(717a) Crystalline Mixed Metal Oxides for COx-Free Hydrogen Production By Direct Catalytic Decomposition of Methane

The large emissions of greenhouse gases produced by burning of fossil fuels have triggered interest in finding alternative sources of renewable energy. Hydrogen is a clean energy carrier that can potentially replace a large fraction of energy produced from fossil fuels. Since it is not a primary source, for it to serve as a sustainable energy vector, it must be produced via a process that is CO_x-free (unlike the methane reforming processes currently used to produce H₂). The catalytic methane decomposition (CMD) reaction, consisting of the direct conversion of CH₄ to H₂ and structural carbon presents the advantage that it happens in one step; is CO_x-free; both products are valuable; and CH₄ is a vastly abundant and cheap resource.
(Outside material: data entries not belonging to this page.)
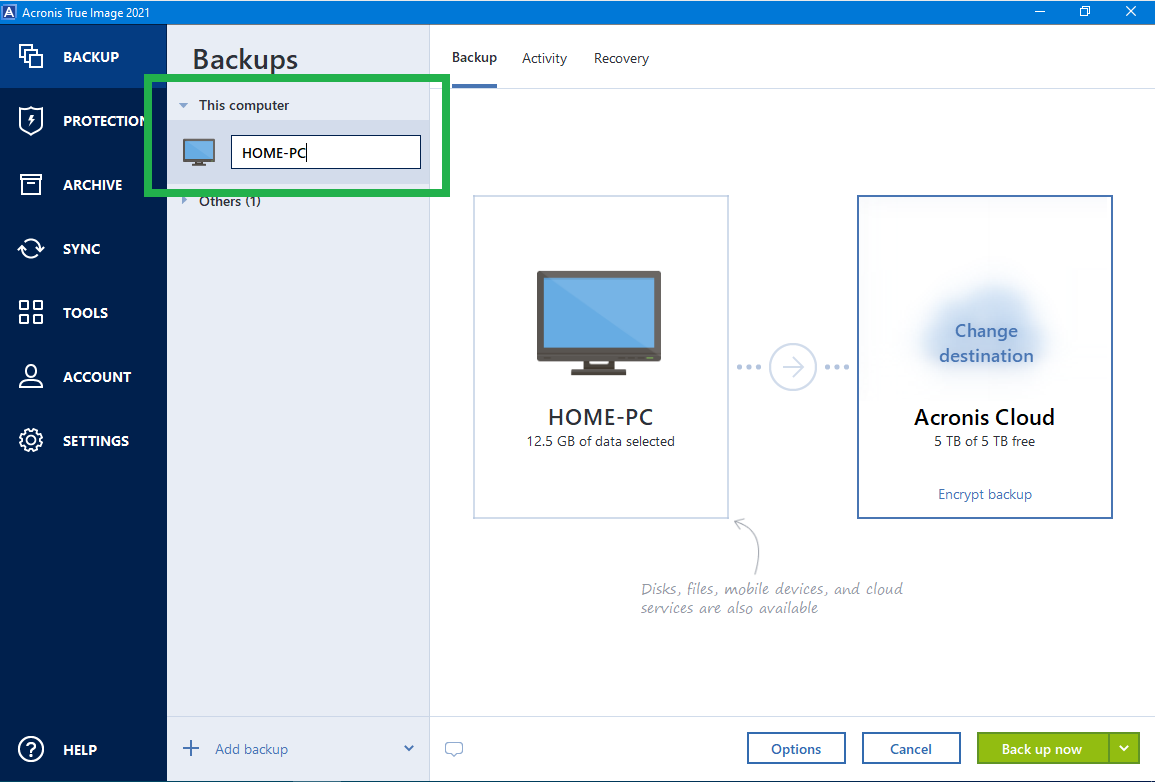
Task: Switch to the Activity tab
Action: point(544,58)
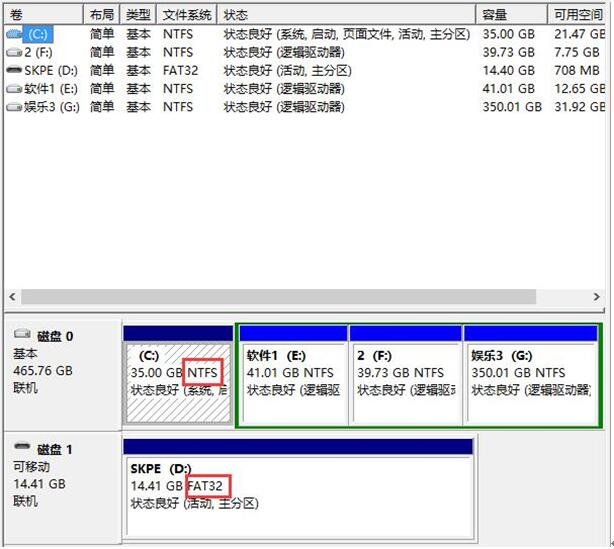Click the horizontal scrollbar right arrow
Screen dimensions: 614x549
click(597, 298)
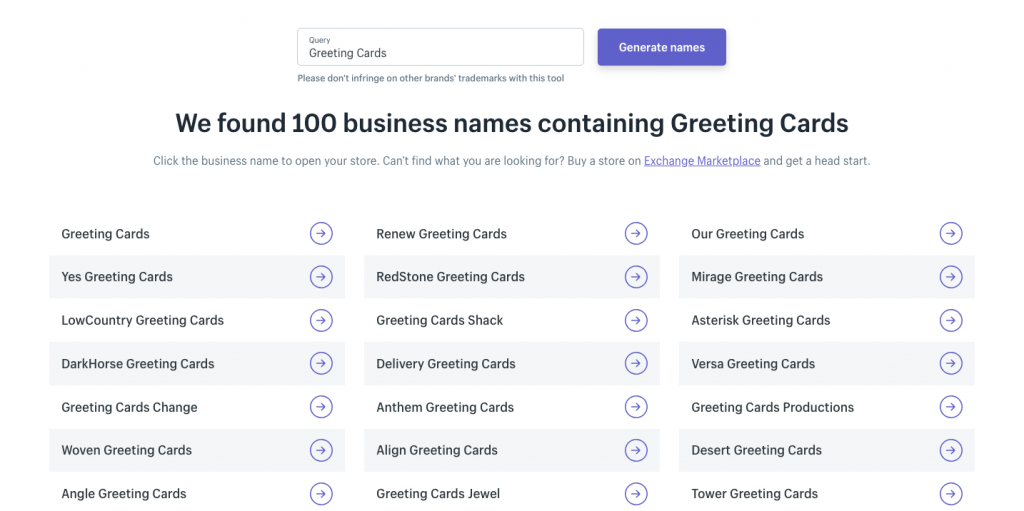Viewport: 1024px width, 511px height.
Task: Choose the Versa Greeting Cards name
Action: click(753, 364)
Ni-based catalysts are one of the most commonly studied catalysts for CMD however they are not very stable in reaction and more importantly they do not survive reaction-regeneration cycles. Recently it was found that catalysts consisting of solid solutions of NiO_x within MgO or AlO matrixes produce higher H₂ yields and show improved stability in reaction compared to NiO_x supported on MgO or Al₂O₃ by impregnation. Furthermore, it was found that a LaNiO₃ perovskite is more stable in CMD compared to amorphous Ni-Al-O catalysts due to the lower mobility of the Ni atoms within the perovskite structure. In our study we target crystalline Ni-X (X= La, Al, Mg, Ce, Fe, Zr) oxides with dense connectivity as catalyst precursors for CMD. These materials offer strong Ni-support interactions that stabilize the Ni domains under harsh operating conditions. We have synthesized two classes of mixed oxides, perovskite and spinel, using a novel low-intensity ultra-sound nanomaterial fabrication method and studied their structure-activity relationship under various catalyst life cycles.